The set $\displaystyle\limsup_i A_i$ is sometimes referred to as $A_i$ infinitely often or $A_i$ i.o. This is because $\omega \in \displaystyle\limsup_i A_i$ implies that for any $N \in \mathbb{N}$ there exists an $n > N$ such that $\omega\in A_n$ . Similarly, some write $A_i$ eventually or $A_i$ ev. for $\displaystyle\liminf_i A_i$ . This is because for $\omega \in \displaystyle\liminf_i A_i$ then there exists an $N$ large enough such that $\omega \in A_n$ for all $n \geq N$ .

1st Borel-Cantelli Lemma
Let $\{A_i\}_{i=1}^\infty$ with $A_i \in \mathcal{F}$ . If $\displaystyle\sum_{i=1}^\infty \mu(A_i) < \infty$ , then $\mu(\displaystyle\limsup_i A_i) = 0$ .

Proof
As the summation converges, then the tail sum has to tend to zero, we have simply that
$\mu(\displaystyle\limsup_i A_i) = \mu\left(\displaystyle\bigcap_{i=1}^\infty\displaystyle\bigcup_{j > i} A_j\right) \leq \mu\left(\displaystyle\bigcup_{j > i} A_j\right) \leq \displaystyle\sum_{j > i} \mu(A_j) \rightarrow 0$
as $i\rightarrow \infty$ . $\square$

2nd Borel-Cantelli Lemma
Let $\{A_i\}_{i=1}^\infty$ be an independent collection with $A_i \in \mathcal{F}$ . If $\displaystyle\sum_{i=1}^\infty \mu(A_i) = \infty$ , then $\mu(\displaystyle\limsup_i A_i) = 1$ .

Proof
Note that $1 − t \leq e^{−t}$ for all $t \in \mathbb{R}$ and we have that the independence of the $\{A_i\}_{i=1}^\infty$ implies the independence $\{A^c_i\}_{i=1}^\infty$ . Therefore, for any $i \in \mathbb{N}$ and $k \geq i$ ,
$\mu(\displaystyle\bigcap_{j=i}^k A^c_j) = \displaystyle\prod_{j=i}^k (1 - \mu(A_j)) \leq \exp\left(-\displaystyle\sum_{j=i}^k \mu(A_j)\right)$
Taking $k \rightarrow \infty$ takes the right hand side to zero. Hence, $\mu(\displaystyle\cap_{j>i} A^c_j) = 0$ for all $i$ . Thus,
$\mu(\displaystyle\limsup_i A_i) = \mu\left(\displaystyle\bigcap_{i=1}^\infty\displaystyle\bigcup_{j > i} A_j\right) = 1 - \mu\left(\displaystyle\bigcup_{i=1}^\infty \displaystyle\bigcap _{j > i} A^c_j\right) = 1$
which is the desired result. $\square$

Law of Large Numbers#

Let $\{X_i\}_{i=1}^\infty$ be random variables from $(\Omega, \mathcal{F}, P)$ to $(\mathbb{R}, \mathcal{B})$ . Hence, for any $A \in \mathcal{B}$ , we write

P(X \in A)\vcentcolon= P(\{\omega \in \Omega : X(\omega) \in A\}).

■ **Given data**
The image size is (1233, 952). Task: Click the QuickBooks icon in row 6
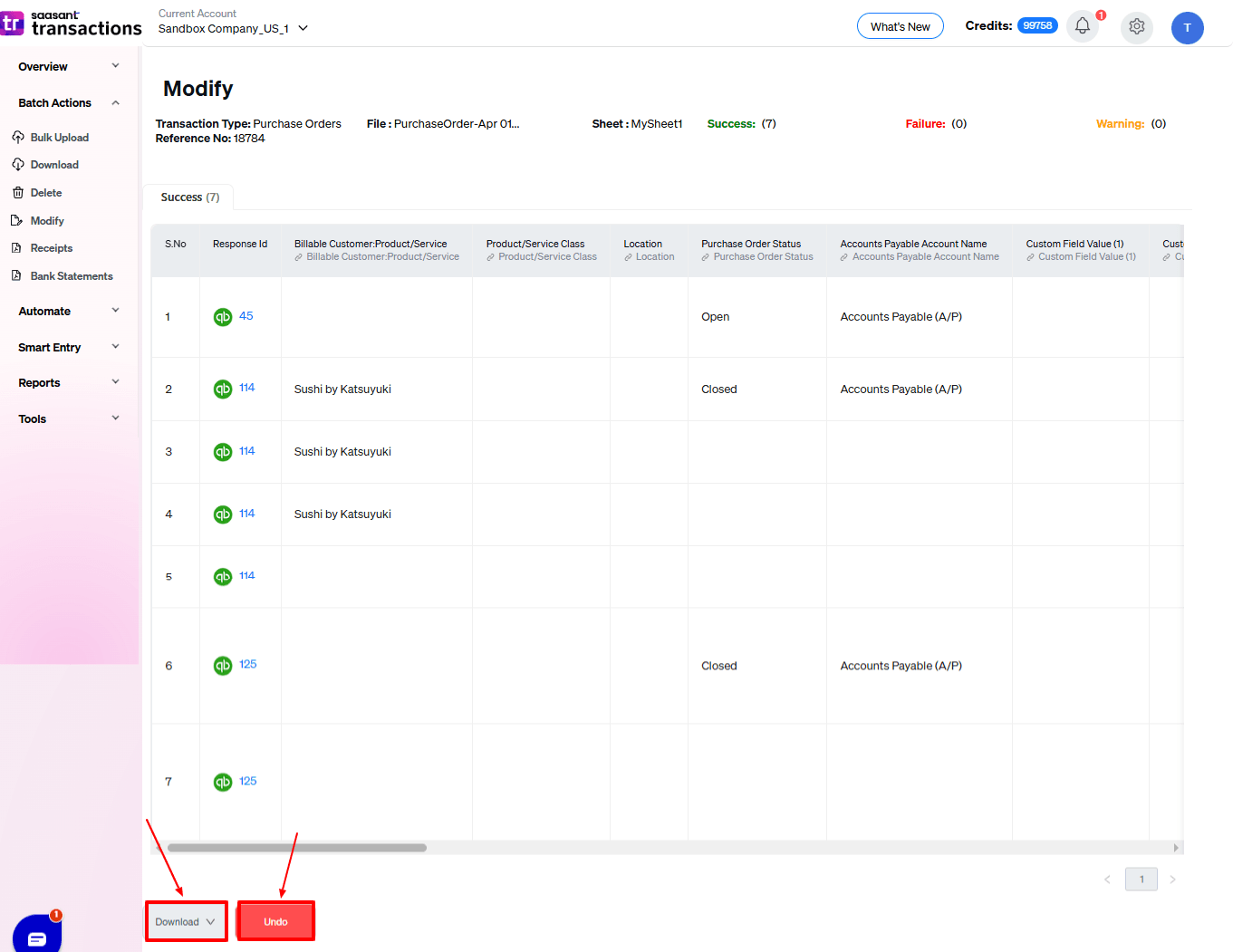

■ **Objective**
Write out the Borel-Cantelli text starting at "The set $\displaystyle\limsup_i" and ending at "all $n \geq N$ .", replacing "infinitely often" with "for infinitely many indices". Work only from the Borel-Cantelli text.

■ **Exercise solution**
The set $\displaystyle\limsup_i A_i$ is sometimes referred to as $A_i$ for infinitely many indices or $A_i$ i.o. This is because $\omega \in \displaystyle\limsup_i A_i$ implies that for any $N \in \mathbb{N}$ there exists an $n > N$ such that $\omega\in A_n$ . Similarly, some write $A_i$ eventually or $A_i$ ev. for $\displaystyle\liminf_i A_i$ . This is because for $\omega \in \displaystyle\liminf_i A_i$ then there exists an $N$ large enough such that $\omega \in A_n$ for all $n \geq N$ .